Is there a best practice method for filling in missing ACS tract level data? Any advice would be much appreciated!
Hi Kelley--
Your intuition is right. Median HH income might be missing (1) because Census redacted it, because of excessive MOE. (2) The other reason for a missing stat would be: if the tract has no households…
One of my favorite expressions is "The perfect is the enemy of the good." It holds especially true when dealing with estimates.
Your intuition is right. Median HH income might be missing (1) because Census redacted it, because of excessive MOE. (2) The other reason for a missing stat would be: if the tract has no households.
In the first situation, I like your solution: Fill in a value from a prior year. The tracts data was collected during a 5-year survey window, so the 2016-20 stats and the 2017-21 stats should be in the same ballpark. (of course: the 2016-20 data may have been redacted for the same reason, excessive MOE.)

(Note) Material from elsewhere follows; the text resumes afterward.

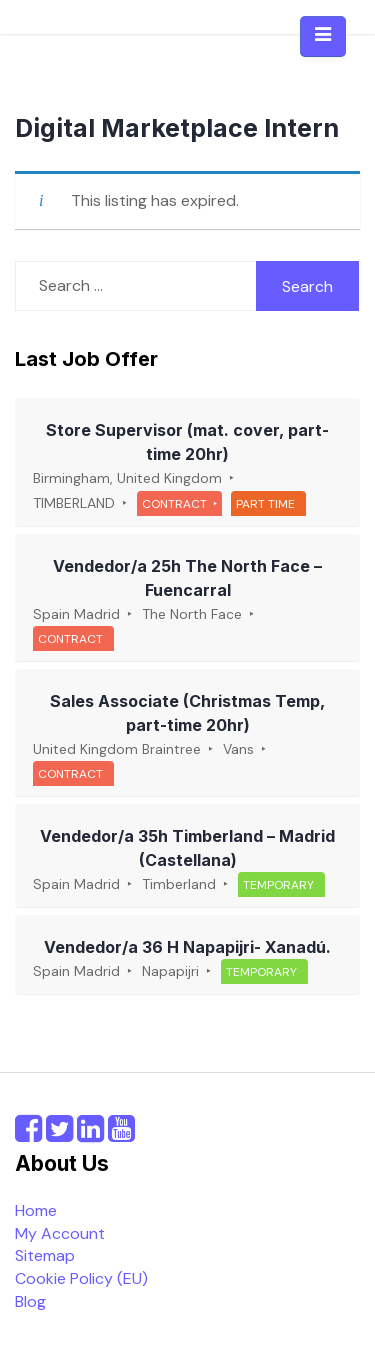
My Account (60, 1233)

So, I'll offer my approach to creating placeholder values -- as ugly as it is. (Dear readers, do not @ me complaints.) For placeholder values, analyze table B19001 : number of households in sixteen income levels. Analyze that table to find the 50th percentile category among estimated households. Example: Tract 27145011600 does not have a published median HH income. But table B19001 shows the median is in the range 75,000-99,999. I will use 87,500 as placeholder. (Or you can imagine a fancier approach.)
It's an ugly approach I'm suggesting. But if you really! need placeholders for your 7 missing tracts, consider it.
--Todd Graham
Hi Todd,
Thank you for your response and for your advice! I checked and one of my tracts does indeed have no households, so I'm not worried about filling it in, but the remaining 6 all have over 500, so I think they're probably case 1. I'll check out your approach to filling them in!